For me Squiggy doesnt cost anything weekly really lol. Aside from the startup costs and medical bills, the most i spend on him in a week is about 6 dollars for mealworms. Monthly, id say about 20. I dont use fleece liners since im kinda poor, so I bought a 7 dollar 30 pack of puppy training pads and just foldthem to fit inside his cage and that works just fine  plus, I only have to change his liner about once a week, so one pack of potty pads keeps for about a month or two. As for heating, my apartment is all bills paid, so I dont have to pay for water and electric seperate like most people. We keep our apartment at a constant 75 degrees. Since I live in Texas, we really only get about 2-3 weeks of winter so on the few days its cold, we have a full space heater to keep him and us nice and toasty


----------



## lehaley (Jun 25, 2011)

I don't spend much money on Felix weekly. Generally I have only had to buy kibble once since bringing him home and spent about $30 on that. His mealworms seem to last about 2 weeks and cost anywhere from $3-5 depending on how many I buy. I don't really buy him any special treats. He gets fruits, veggies, or meat 2-3 times a week based on what I buy for myself. (ie. If I'm making chicken for dinner, I will grill him a small unseasoned piece)
I think deciding to use fleece liners really cuts down on overall costs with Felix. I used wood shavings and carefresh for previous pets and that cost can really add up fast. I still have to pay to wash the liners once a week, but I spend $1 on a washer and let the fleece air dry. In addition to food and bedding, I buy vinegar to clean his cage and wheel. A giant bottle is usually pretty cheap and goes a long way because I dilute it with water. 

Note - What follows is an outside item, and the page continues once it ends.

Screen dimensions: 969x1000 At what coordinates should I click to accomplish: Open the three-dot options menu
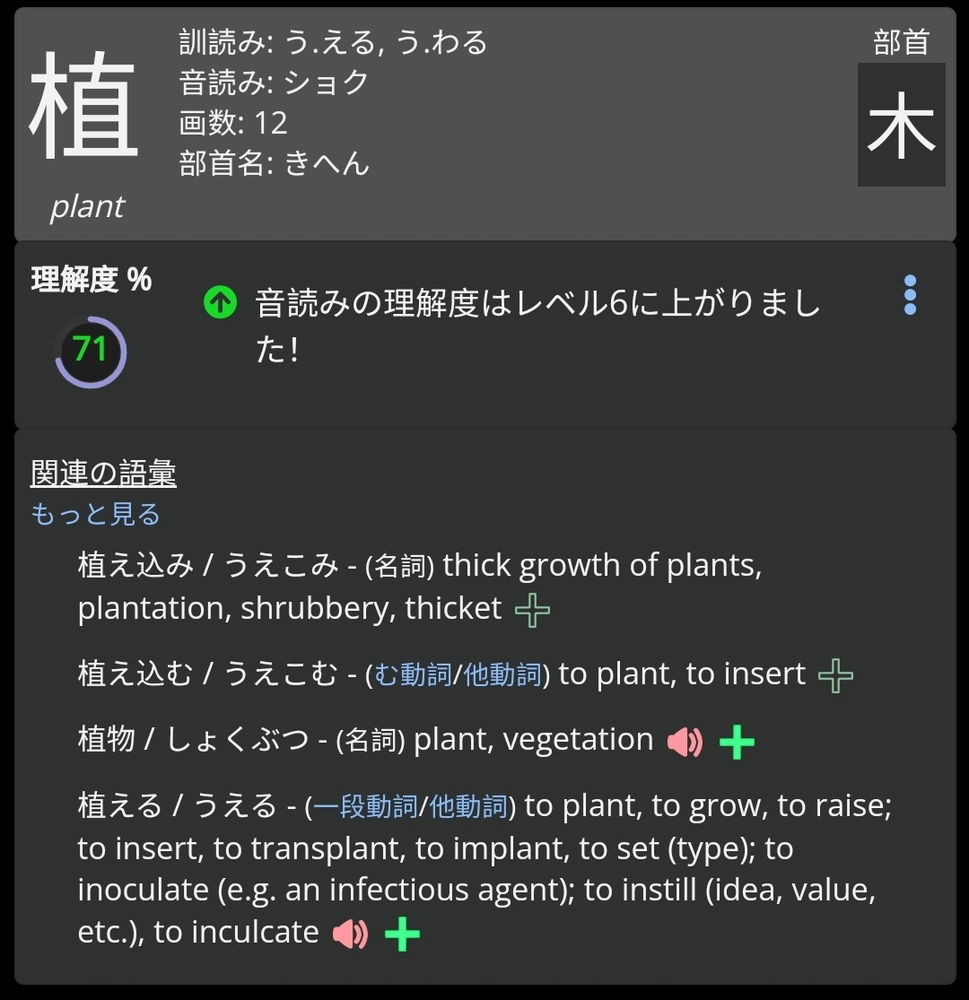coord(910,295)
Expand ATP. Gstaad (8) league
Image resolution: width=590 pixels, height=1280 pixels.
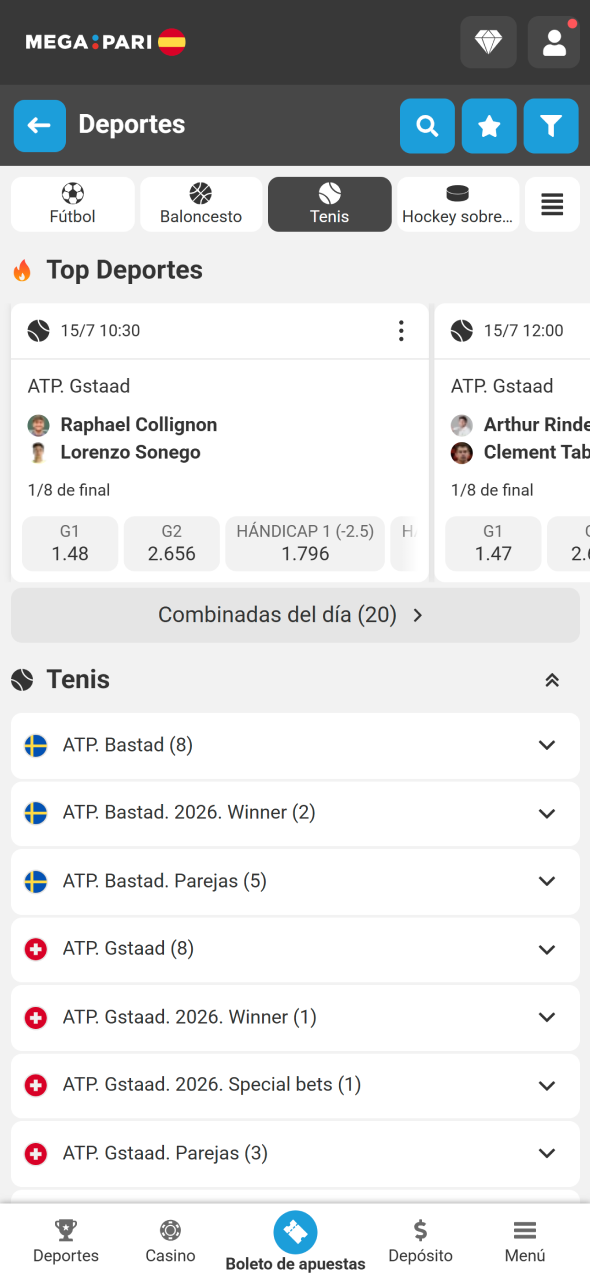click(295, 949)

Long story short: my hedgie doesn't cost a whole lot weekly. Once I made all the initial setup purchases, he became a really inexpensive pet.


----------



## ProjectParanoia (Jan 27, 2010)

Nebular said:


> The only real expenses I have for him are meal worms which are refilled about every 2 weeks, so that comes to a whopping $6. Apart from that, he'll get a small piece of chicken if I'm having some, and I'll use paper towels to clean his wheel, but those are things I buy for my own need anyways. My paper towel use has gone up quite a bit since I got the little monster, but a roll still lasts quite a while and they're not expensive at all, so he's not exactly hurting my wallet.
> 
> The biggest expenses I found were the ones I had never thought of - the increase in my electric and heating bills. In the summer there's no difference, but in they are a little higher in the winter since I now need to keep my place at a higher temperature and use a space heater to make sure it doesn't get too cold in his room. It wasn't a massive jump, but it was one I hadn't thought of until I got the first bill after getting him.

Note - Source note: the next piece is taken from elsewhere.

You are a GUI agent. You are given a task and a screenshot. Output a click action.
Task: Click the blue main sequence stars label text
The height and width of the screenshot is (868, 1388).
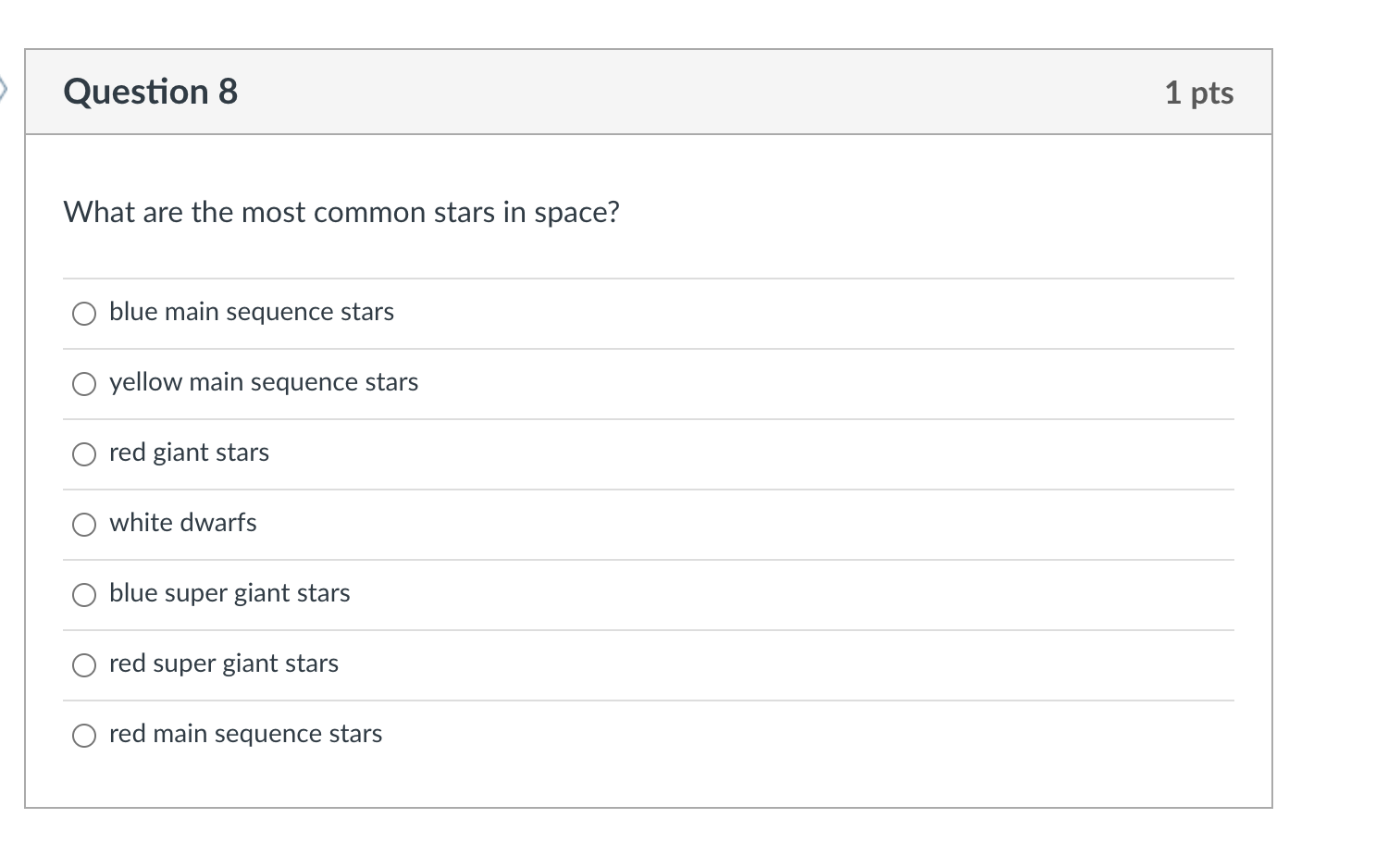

There's light-less heat lamps and pads to put underneath a cage made for reptiles that could knock down that bill a little. If you simply heat her cage, you won't have to keep the entire room warm.


----------



## nationofamanda (Jan 19, 2010)

the start up is really the most expensive other than vet bills.
here's my basic list:

START UP COSTS:

i use clear sterlite bins because of how easy they are to clean and buy them in the largest size, and i don't even bring the lids home from the store since i don't use those. ($15-20)

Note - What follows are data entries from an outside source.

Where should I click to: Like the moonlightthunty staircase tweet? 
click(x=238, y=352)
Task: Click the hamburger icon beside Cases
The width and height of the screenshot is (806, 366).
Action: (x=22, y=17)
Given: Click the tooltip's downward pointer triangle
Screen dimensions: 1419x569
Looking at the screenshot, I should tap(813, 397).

for liners i find it's easier (and cheaper!) to buy polar fleece blankets and cut them than it is to buy fleece at a fabric store. they are constantly on sale everywhere--walgreens sells them all year at two for seven dollars or something like that, and you can cut their size into several liners. i use a flannel layer also and those are just baby receiving blankets i buy cheaply at ross or at thrift stores. i also discovered at dollar tree in the auto care department they sell little fleece cloths for drying your car that my girls love and they are easy to wash. so prices vary on all that but you can swing it on a budget. ($20 on up)

wheels, toys, food dishes ect...all depend on what you want to use. ecpect to spend the most on a wheel since most people can't find a size they need or a brand that is safe and need to ship one. toys are often homemade so they can cost nothing but effort. i also think cat toys with out holes, or cat nip are great as long as they are washable so i can keep them clean. you can buy dishes at the pet store or use flat bottomed pinch bowls and ramekins in ceramic that are very well made and easy to clean. mine are from the dishes department at walmart and are easier to clean than the pet store ones i used to have for my gerbils. (ranges but expect to spend about $25 on up because of the wheel)

air purifier...not a most but i love it. it really makes a difference. you can find them on amazon or at anyplace you buy housewares. mine has a washable filter so you don't need to buy any refill filters ($35-200 it all depends what you want, and how big of one you need for the size of your room)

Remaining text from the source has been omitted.